ANKARA (Reuters) – Turkish President Tayyip Erdogan said on Friday his government may extend existing special consumption tax cuts on cars when they expire next month, in a move aimed at boosting declining car sales.
Sales of passenger cars and light commercial vehicles slid 56% year-on-year in April, the Automotive Distributors’ Association (ODD) said earlier this month, adding that sales dropped 48% in the first four months of the year.
Turkey’s government had imposed cuts on the special consumption tax for some cars last November and later extended the cuts until the end of June.
Speaking to Turkish tradesman and artisans in Istanbul, Erdogan said the tax cuts may be extended, as he sought to drum up support for next month’s renewed Istanbul mayoral elections.
“We had cut down special consumption tax, and, if necessary, we may extend this application which ends at the end of next month,” Erdogan said at an iftar dinner for the Muslim holy month of Ramadan.

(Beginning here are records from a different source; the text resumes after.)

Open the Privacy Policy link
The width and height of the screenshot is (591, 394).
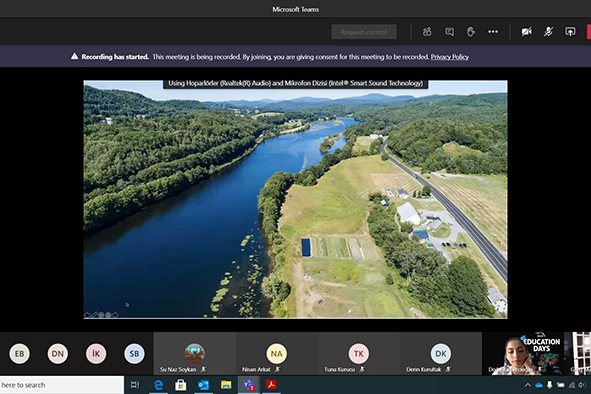(450, 57)
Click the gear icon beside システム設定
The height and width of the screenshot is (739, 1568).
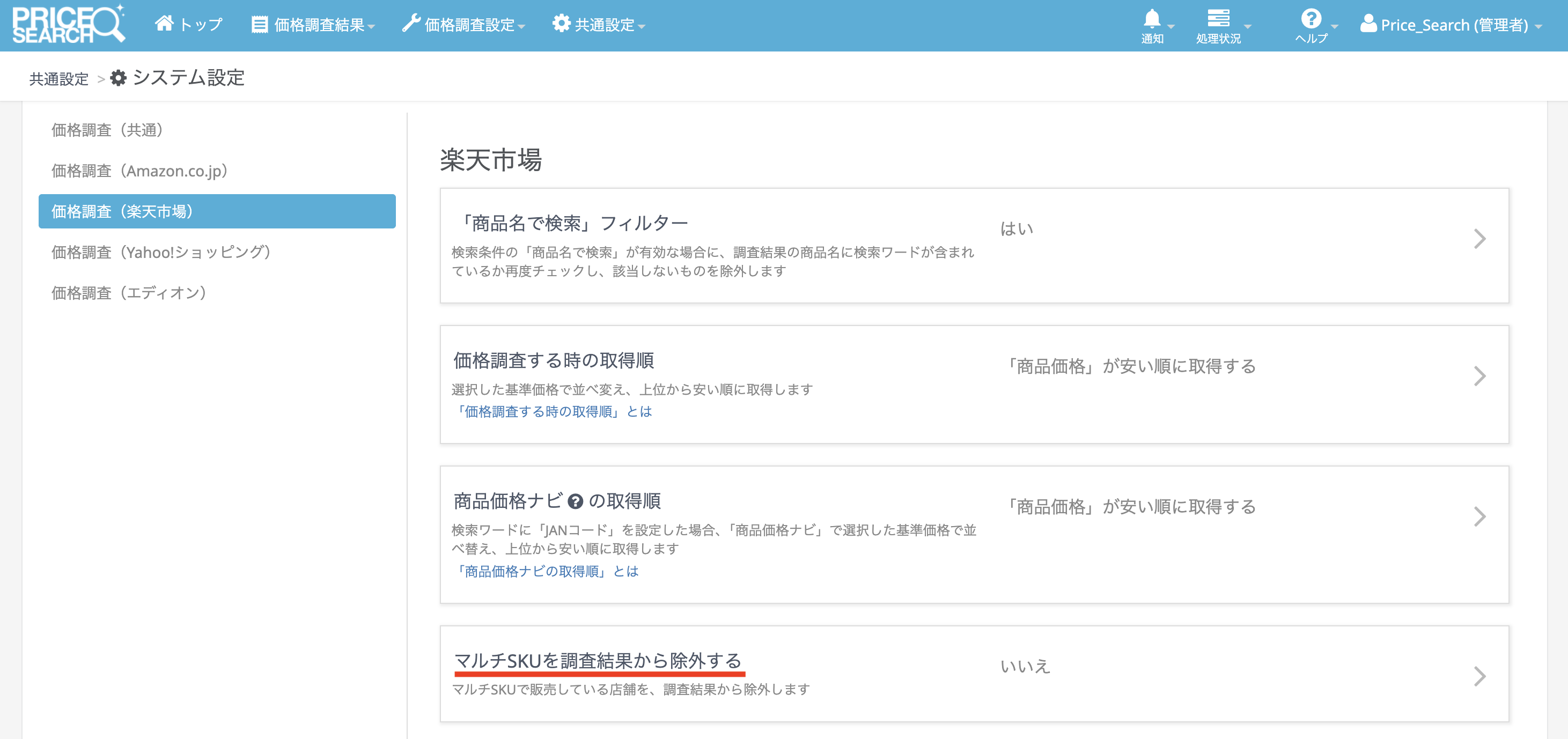click(x=118, y=78)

In the March 31 local elections, Turkey’s main opposition Republican People’s Party (CHP) earned a narrow victory over Erdogan’s AK Party, ending 25 years of rule by the AKP and its Islamist predecessors in the city.
After weeks of appeals by the AKP, the High Election Board ruled on May 6 to annul and re-run the mayoral election over what it said were irregularities in the appointment of polling station officials. It set the renewed elections for June 23.